Texto em estudo:
>>>

Wolford destacou que, por definição, esse modelo é orientado para a extração dos recursos naturais, e que tal formato de desenvolvimento tem deixado a humanidade vulnerável, citando o exemplo da pandemia de Covid-19.
“Provavelmente saiu do morcego, que ficou estressado com o contato com os humanos, provavelmente porque houve uma intensificação da agricultura e um desmatamento que acabou com o habitat do animal. Podemos dizer que a obsessão ao plantation nos deixa vulneráveis à pandemia”, refletiu.
A pesquisadora concluiu lembrando que há movimentos de resistência ao modelo de desenvolvimento criticado. “Também quero falar sobre resistência, que tem se manifestado de diversas formas, mas duas: a busca de reformas e espaços por dentro do plantation – jardins de casa, uma roça, hectares de terra. Outras formas de resistência buscam suplantar o plantations, através de revolução, a partir da distribuição de terras e poder”, disse.
Matriz tecnológica agroecológica
Marina dos Santos, integrante do Movimento dos Trabalhadores Rurais Sem Terra (MST/Via Campesina), destacou que para pensar um novo modelo de desenvolvimento é preciso debater sobre concentração de riqueza, crise social do desemprego e falta de moradia, crises de saúde pública, ambiental e ecológica.
“Não tem como nós pensarmos outro modelo de desenvolvimento, não tem como nós pensarmos transformações agrárias sem a gente ter esse olhar para esse momento que nós estamos vivendo, que é uma disputa com o capital sobre os bens da natureza com poucas empresas que fortalecem esse modelo de desigualdade social de poucos ricos cresceram e os pobres ficarem mais pobres, e aí a questão da terra é um elemento que não tem como deixar fora da questão”, argumentou.
De acordo com Santos, um novo modelo de desenvolvimento deve articular terra e trabalho, terra para a produção de alimentos saudáveis e agroecológicos, a partir de uma matriz tecnológica oposta ao agronegócio. Ainda de acordo com ela, com ações estratégicas contra-hegemônicas, priorizando a produção de alimentos com um viés ambiental que fortaleça a agricultura familiar camponesa, os indígenas e quilombolas.
“Ou seja, recuperar o que é a agricultura de fato. Não só para todos aqueles que vivem no campo, mas para o conjunto da classe trabalhadora a nível geral”, concluiu.

<<<

Entradas salvas:
>>>

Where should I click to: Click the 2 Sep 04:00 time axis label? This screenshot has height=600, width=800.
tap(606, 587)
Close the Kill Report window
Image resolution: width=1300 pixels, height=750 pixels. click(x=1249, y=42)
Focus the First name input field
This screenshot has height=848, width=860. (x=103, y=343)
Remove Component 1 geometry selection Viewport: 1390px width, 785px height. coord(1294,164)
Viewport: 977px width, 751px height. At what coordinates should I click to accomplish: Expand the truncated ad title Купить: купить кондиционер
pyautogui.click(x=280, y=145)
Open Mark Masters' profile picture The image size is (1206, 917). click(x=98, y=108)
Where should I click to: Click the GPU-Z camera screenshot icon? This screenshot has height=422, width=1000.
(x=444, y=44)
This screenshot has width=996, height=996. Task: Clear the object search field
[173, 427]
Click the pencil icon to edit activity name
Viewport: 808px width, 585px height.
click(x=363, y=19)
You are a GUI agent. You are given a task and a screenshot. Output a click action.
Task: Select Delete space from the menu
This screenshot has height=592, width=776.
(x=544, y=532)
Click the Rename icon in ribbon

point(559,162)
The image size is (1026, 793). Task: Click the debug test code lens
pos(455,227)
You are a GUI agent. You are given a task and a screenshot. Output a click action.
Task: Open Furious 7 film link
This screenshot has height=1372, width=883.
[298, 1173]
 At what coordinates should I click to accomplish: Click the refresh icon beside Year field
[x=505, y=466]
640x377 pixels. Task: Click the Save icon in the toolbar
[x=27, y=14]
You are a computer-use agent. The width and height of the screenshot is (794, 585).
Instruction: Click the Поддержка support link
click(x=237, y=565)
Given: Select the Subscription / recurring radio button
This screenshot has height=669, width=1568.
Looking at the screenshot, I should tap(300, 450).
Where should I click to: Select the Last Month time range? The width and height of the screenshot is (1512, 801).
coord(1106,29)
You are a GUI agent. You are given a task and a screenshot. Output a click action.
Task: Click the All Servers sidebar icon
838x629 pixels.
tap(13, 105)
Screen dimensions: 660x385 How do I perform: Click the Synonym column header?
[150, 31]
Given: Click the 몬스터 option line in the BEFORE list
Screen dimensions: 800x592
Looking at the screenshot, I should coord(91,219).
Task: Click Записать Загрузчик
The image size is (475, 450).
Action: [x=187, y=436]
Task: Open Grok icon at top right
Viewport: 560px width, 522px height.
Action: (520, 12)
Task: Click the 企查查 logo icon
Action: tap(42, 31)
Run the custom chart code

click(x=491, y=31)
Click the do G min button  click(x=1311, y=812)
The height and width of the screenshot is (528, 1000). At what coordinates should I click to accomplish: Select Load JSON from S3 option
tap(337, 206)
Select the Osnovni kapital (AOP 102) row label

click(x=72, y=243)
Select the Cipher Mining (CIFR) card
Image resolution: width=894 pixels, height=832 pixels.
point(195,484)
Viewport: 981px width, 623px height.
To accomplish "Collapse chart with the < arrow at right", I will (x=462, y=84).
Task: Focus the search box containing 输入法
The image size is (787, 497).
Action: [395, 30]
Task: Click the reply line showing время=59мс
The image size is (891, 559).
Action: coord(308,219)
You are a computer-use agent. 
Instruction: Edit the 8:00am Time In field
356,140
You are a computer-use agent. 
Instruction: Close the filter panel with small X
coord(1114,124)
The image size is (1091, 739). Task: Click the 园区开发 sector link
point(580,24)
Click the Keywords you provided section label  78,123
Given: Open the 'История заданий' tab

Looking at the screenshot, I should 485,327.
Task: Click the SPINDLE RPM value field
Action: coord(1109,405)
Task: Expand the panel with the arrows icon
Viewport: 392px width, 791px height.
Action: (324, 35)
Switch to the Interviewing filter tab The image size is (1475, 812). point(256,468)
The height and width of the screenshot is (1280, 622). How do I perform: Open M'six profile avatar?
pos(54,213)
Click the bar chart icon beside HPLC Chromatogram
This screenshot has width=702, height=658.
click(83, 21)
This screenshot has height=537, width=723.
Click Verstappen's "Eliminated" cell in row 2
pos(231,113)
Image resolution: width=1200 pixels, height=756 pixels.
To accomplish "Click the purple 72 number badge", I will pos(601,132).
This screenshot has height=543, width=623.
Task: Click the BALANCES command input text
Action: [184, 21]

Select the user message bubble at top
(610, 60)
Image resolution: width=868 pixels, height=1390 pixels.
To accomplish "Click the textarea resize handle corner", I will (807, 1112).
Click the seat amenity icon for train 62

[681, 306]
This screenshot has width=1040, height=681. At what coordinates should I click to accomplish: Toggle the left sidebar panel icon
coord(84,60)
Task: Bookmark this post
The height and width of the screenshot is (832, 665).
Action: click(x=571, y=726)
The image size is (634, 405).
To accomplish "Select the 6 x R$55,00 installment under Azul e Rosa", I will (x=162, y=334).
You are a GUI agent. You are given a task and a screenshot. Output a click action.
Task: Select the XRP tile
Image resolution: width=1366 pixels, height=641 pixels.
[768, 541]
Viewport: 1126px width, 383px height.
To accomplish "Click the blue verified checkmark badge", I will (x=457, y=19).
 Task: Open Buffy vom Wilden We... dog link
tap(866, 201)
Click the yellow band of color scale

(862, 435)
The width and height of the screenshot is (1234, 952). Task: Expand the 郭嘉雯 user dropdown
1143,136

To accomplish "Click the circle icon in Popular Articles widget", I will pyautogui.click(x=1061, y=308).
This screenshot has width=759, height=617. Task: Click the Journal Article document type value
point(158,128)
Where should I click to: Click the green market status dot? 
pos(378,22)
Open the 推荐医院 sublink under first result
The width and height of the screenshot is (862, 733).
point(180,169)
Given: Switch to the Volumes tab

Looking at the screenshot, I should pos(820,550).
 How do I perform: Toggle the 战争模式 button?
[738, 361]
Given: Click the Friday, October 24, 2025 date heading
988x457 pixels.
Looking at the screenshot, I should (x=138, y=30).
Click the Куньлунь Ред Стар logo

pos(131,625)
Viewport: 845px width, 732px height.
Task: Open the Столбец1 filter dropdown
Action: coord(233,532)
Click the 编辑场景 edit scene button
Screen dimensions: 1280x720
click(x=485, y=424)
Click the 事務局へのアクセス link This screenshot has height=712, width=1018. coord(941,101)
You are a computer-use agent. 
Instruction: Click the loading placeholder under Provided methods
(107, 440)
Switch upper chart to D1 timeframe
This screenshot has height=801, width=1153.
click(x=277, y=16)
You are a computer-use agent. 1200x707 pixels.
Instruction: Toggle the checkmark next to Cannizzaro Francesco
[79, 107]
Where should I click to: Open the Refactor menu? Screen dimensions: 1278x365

<<<

O que fazer:
a: Responda, com base no texto sobre modelos de desenvolvimento:
(i) Que exemplo Wolford cita para mostrar que a humanidade ficou vulnerável?
(ii) De que movimento Marina dos Santos é integrante?
(iii) Segundo Santos, a matriz tecnológica do novo modelo deve ser oposta a quê?
b: Reproduza fielmente o trecho do texto sobre modelos de desenvolvimento que se inicia com as palavras "De acordo com Santos, um" e termina com "indígenas e quilombolas.".

Soluções por tarefa:
a:
(i) A pandemia de Covid-19.
(ii) Do Movimento dos Trabalhadores Rurais Sem Terra (MST/Via Campesina).
(iii) Ao agronegócio.

b:
De acordo com Santos, um novo modelo de desenvolvimento deve articular terra e trabalho, terra para a produção de alimentos saudáveis e agroecológicos, a partir de uma matriz tecnológica oposta ao agronegócio. Ainda de acordo com ela, com ações estratégicas contra-hegemônicas, priorizando a produção de alimentos com um viés ambiental que fortaleça a agricultura familiar camponesa, os indígenas e quilombolas.